■ **How to complete this task**
Pictures are to be left out, and only the lines from the one containing "You are a GUI" through the last line of the data are to be returned exactly.

(Pixel coordinate grounding data)
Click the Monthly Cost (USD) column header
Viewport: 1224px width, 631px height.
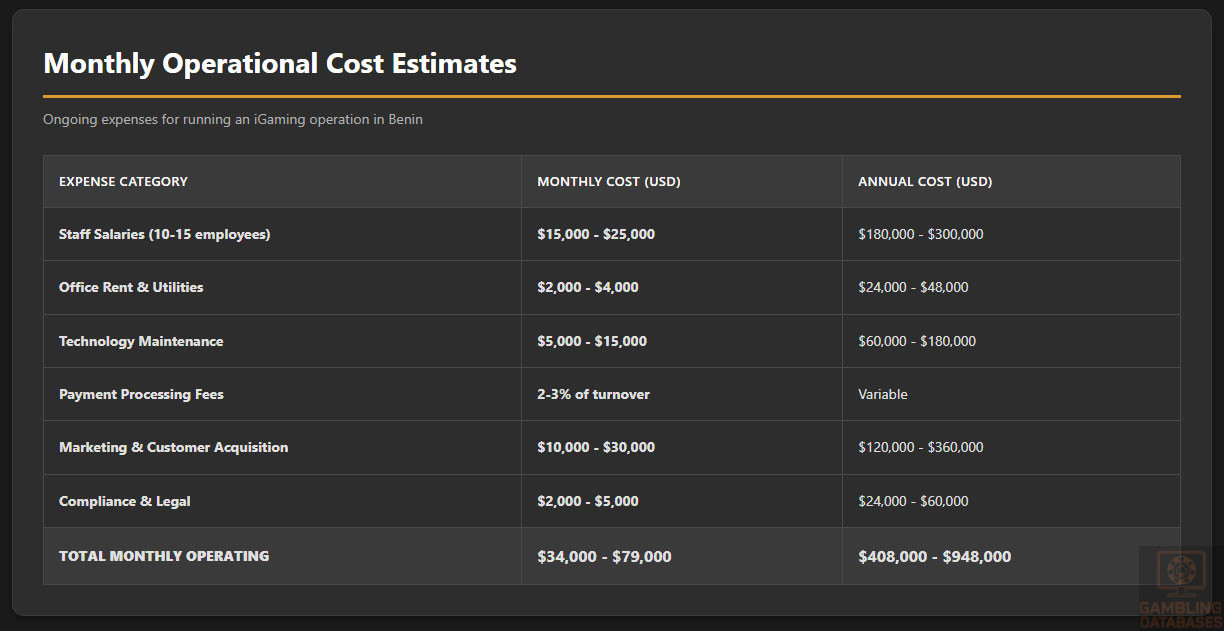click(608, 182)
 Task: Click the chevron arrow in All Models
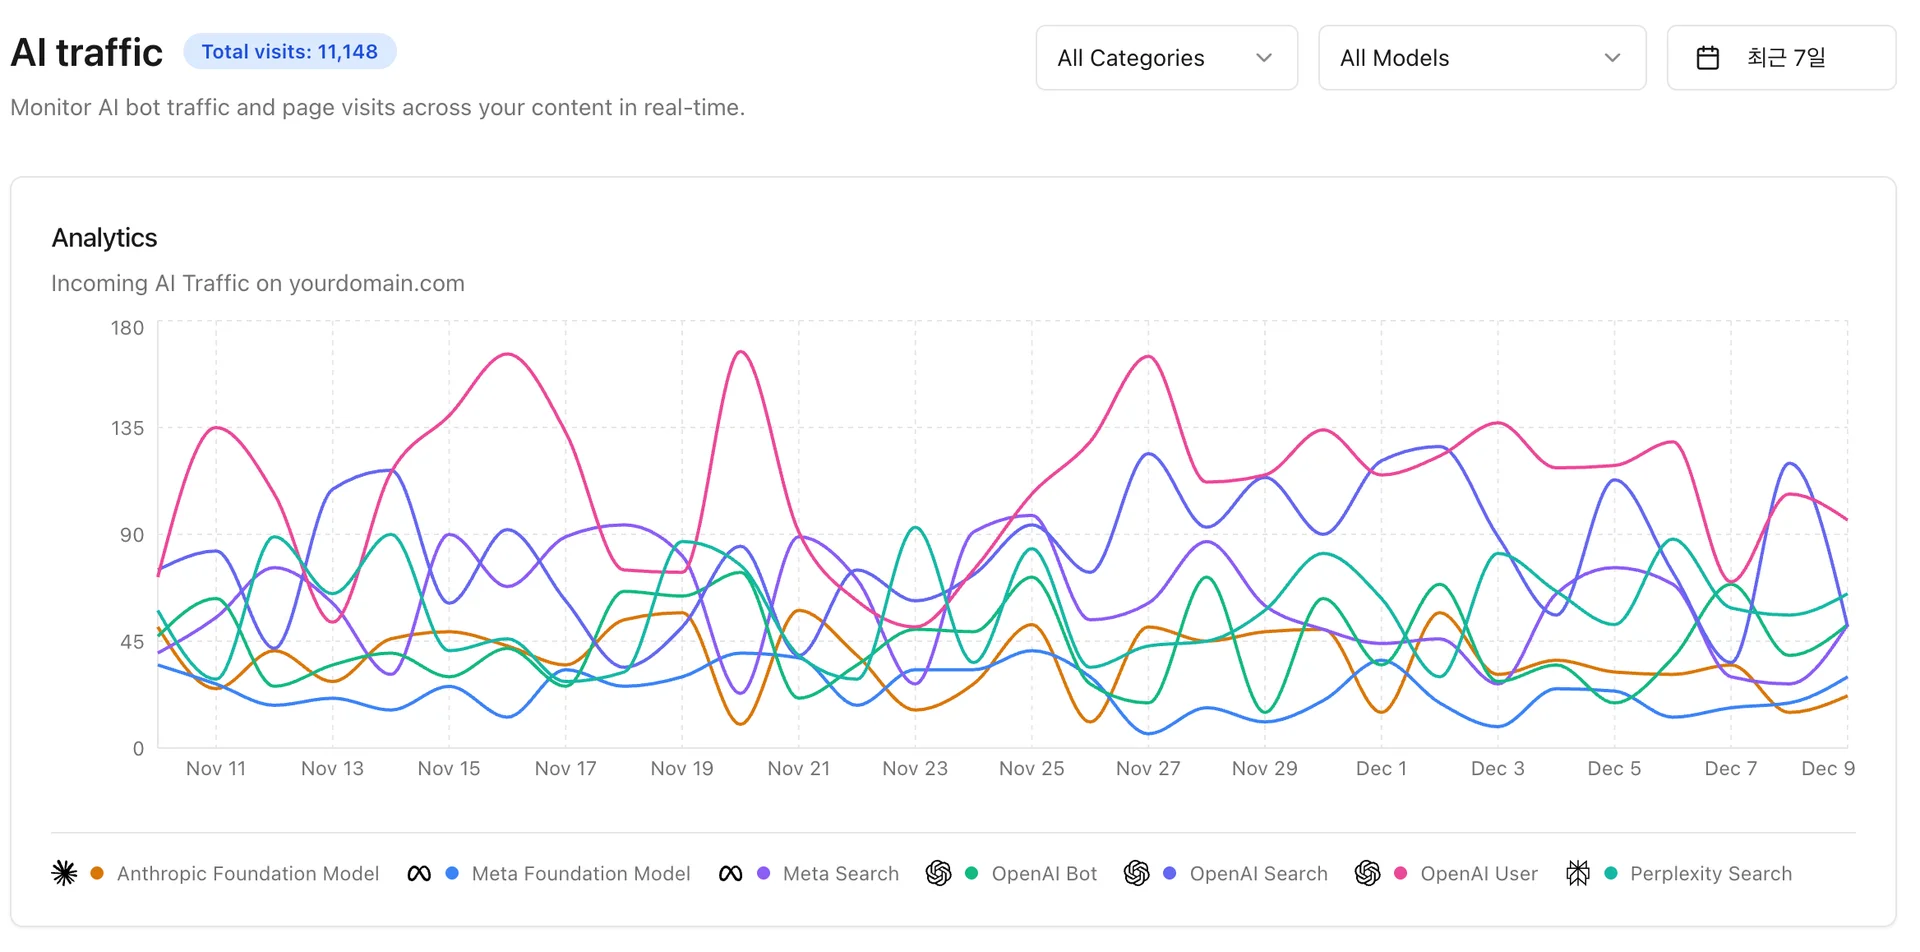coord(1612,58)
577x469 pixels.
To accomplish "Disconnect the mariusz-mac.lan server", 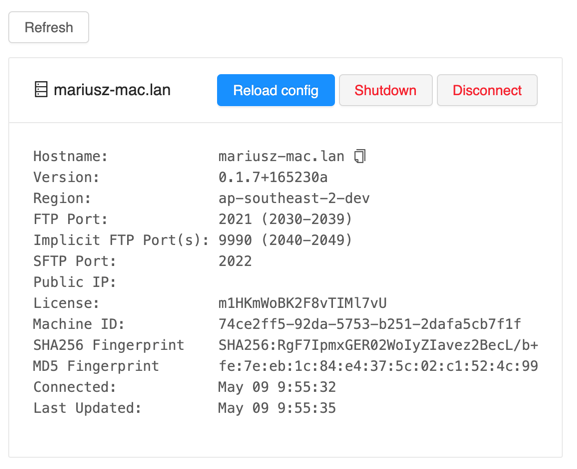I will click(487, 90).
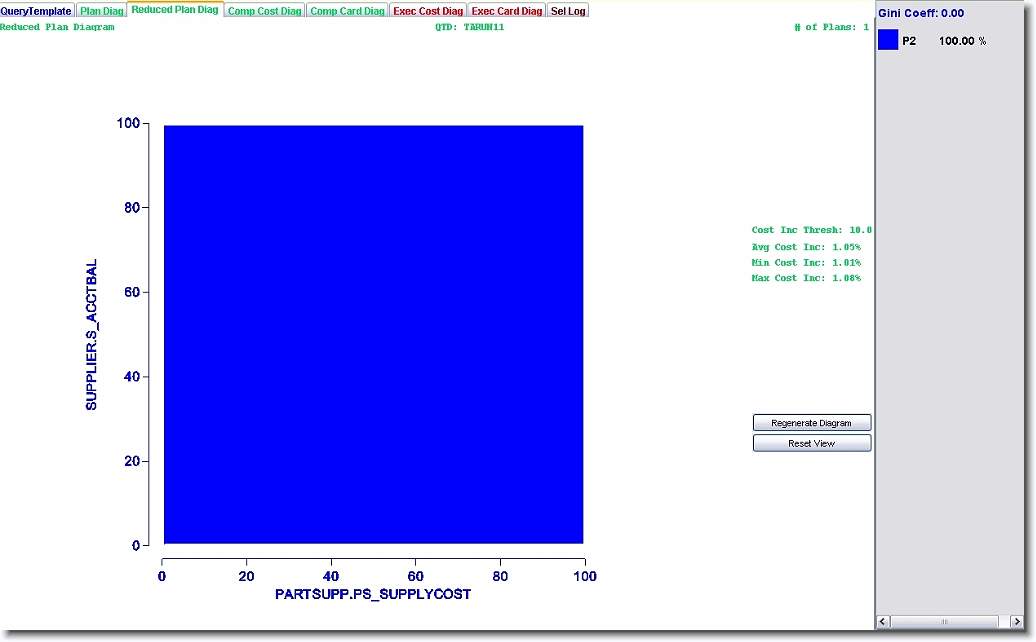
Task: Click the blue P2 legend color swatch
Action: [x=888, y=41]
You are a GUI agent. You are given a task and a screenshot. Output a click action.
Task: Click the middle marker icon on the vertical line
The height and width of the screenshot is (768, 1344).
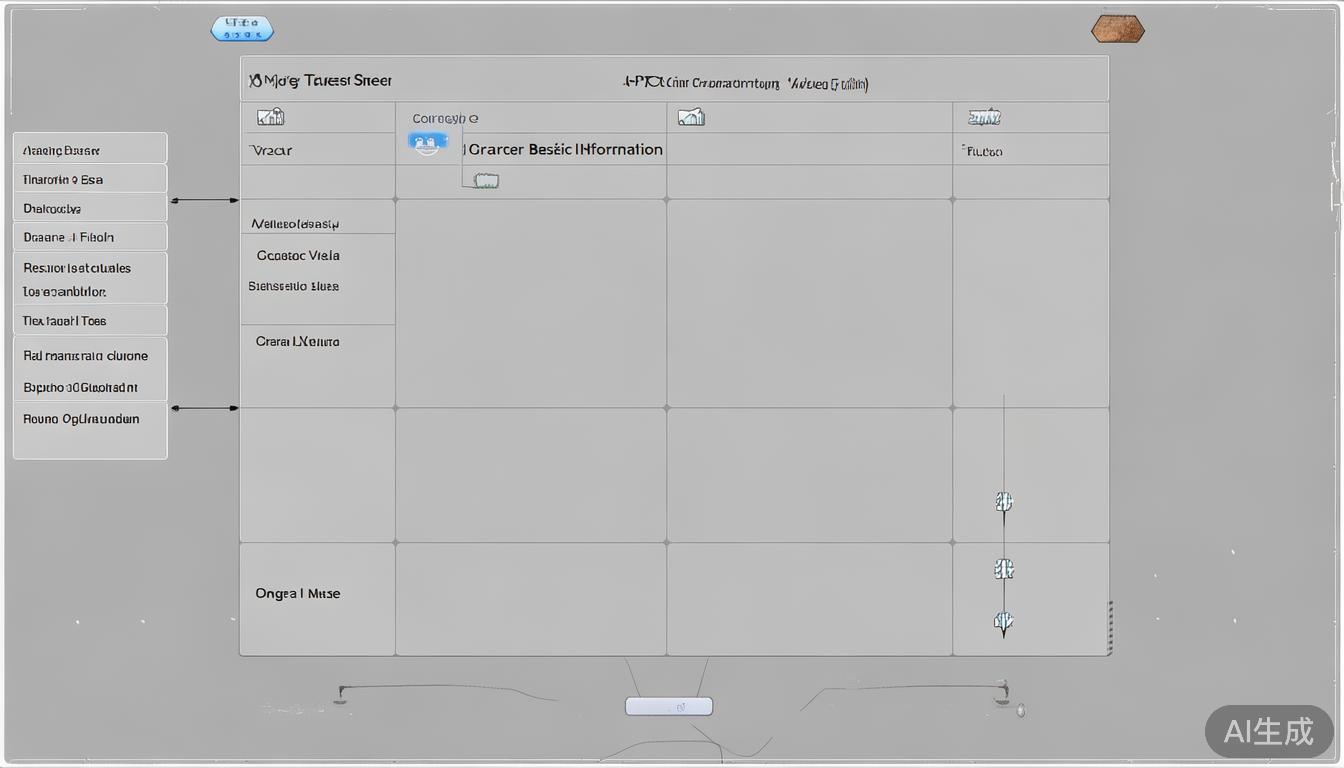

■ **Written answer**
You are a GUI agent. You are given a task and a screenshot. Output a click action.
Task: Click the middle marker icon on the vertical line
The height and width of the screenshot is (768, 1344).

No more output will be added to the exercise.